Copy the listing below line for line, leaving out the pictures.
### Dataset extract ###
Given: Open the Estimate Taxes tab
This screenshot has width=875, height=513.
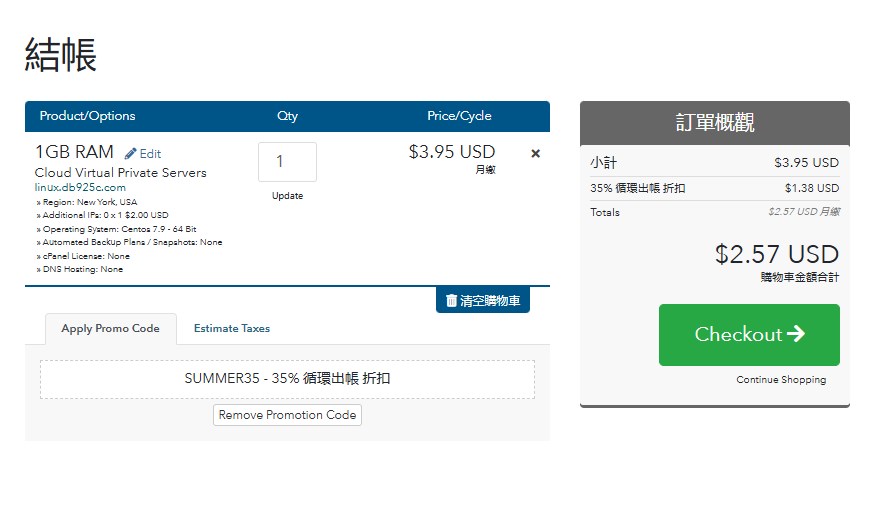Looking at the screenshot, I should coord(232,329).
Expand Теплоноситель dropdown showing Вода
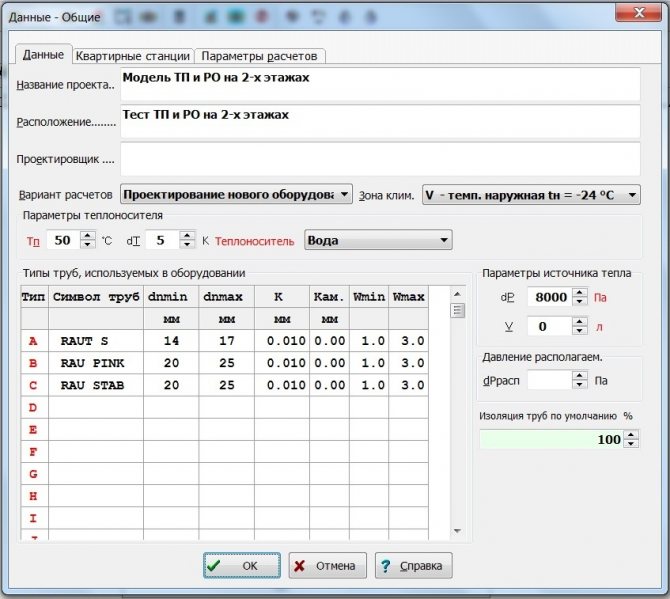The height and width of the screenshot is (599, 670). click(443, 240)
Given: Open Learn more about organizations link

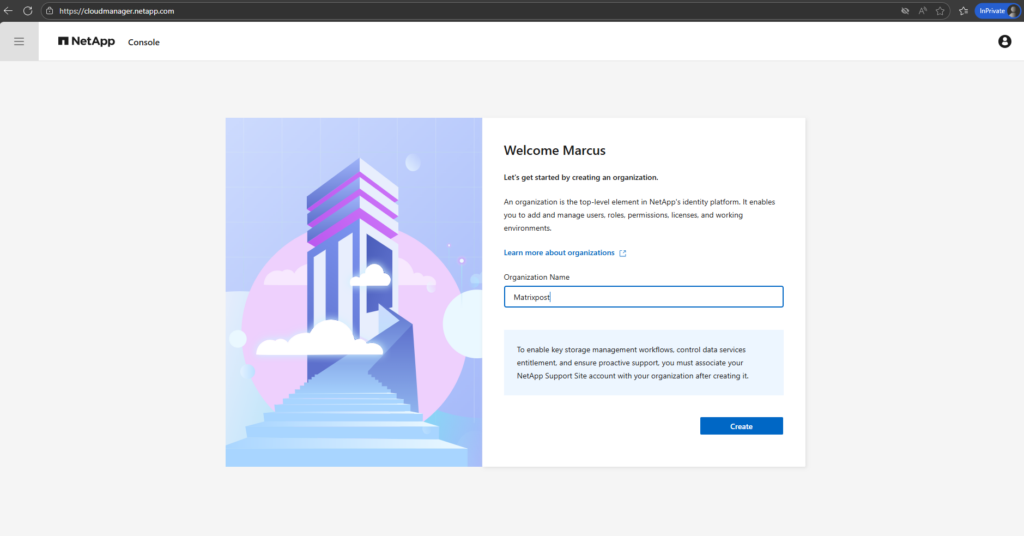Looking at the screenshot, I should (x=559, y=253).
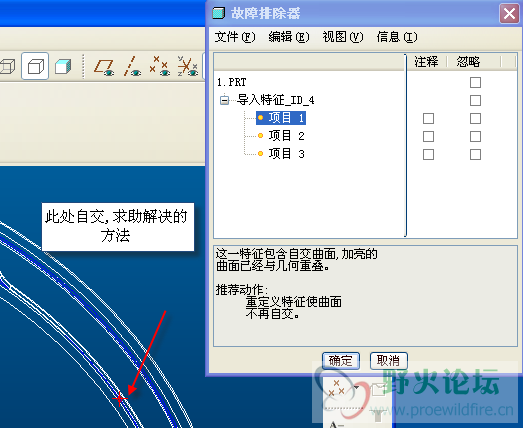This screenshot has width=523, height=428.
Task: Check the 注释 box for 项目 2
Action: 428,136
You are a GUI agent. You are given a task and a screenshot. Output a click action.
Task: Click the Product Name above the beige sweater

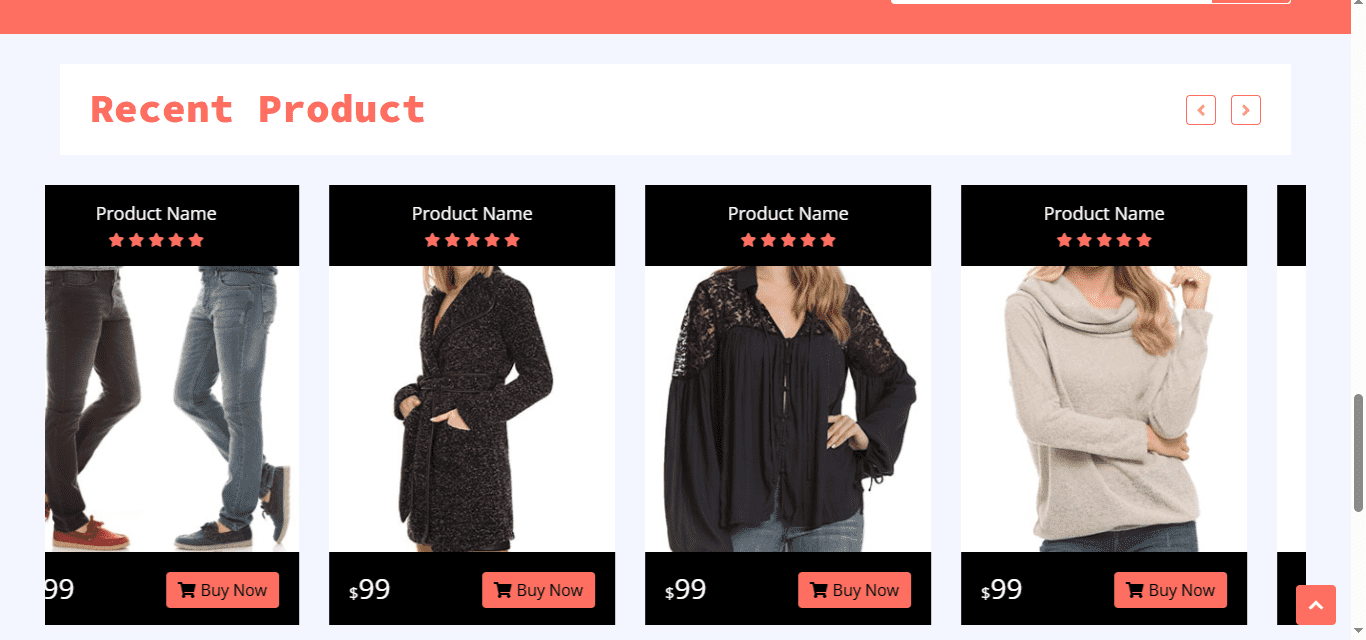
###
- **Final result**:
Given: Open the Estimate Taxes tab
This screenshot has width=875, height=513.
Looking at the screenshot, I should coord(232,329).
Expand Теплоноситель dropdown showing Вода
The height and width of the screenshot is (599, 670). click(443, 240)
Given: Open Learn more about organizations link

Looking at the screenshot, I should (x=559, y=253).
This screenshot has width=523, height=428.
Task: Check the 注释 box for 项目 2
Action: 428,136
You are a GUI agent. You are given a task and a screenshot. Output a click action.
Task: Click the Product Name above the beige sweater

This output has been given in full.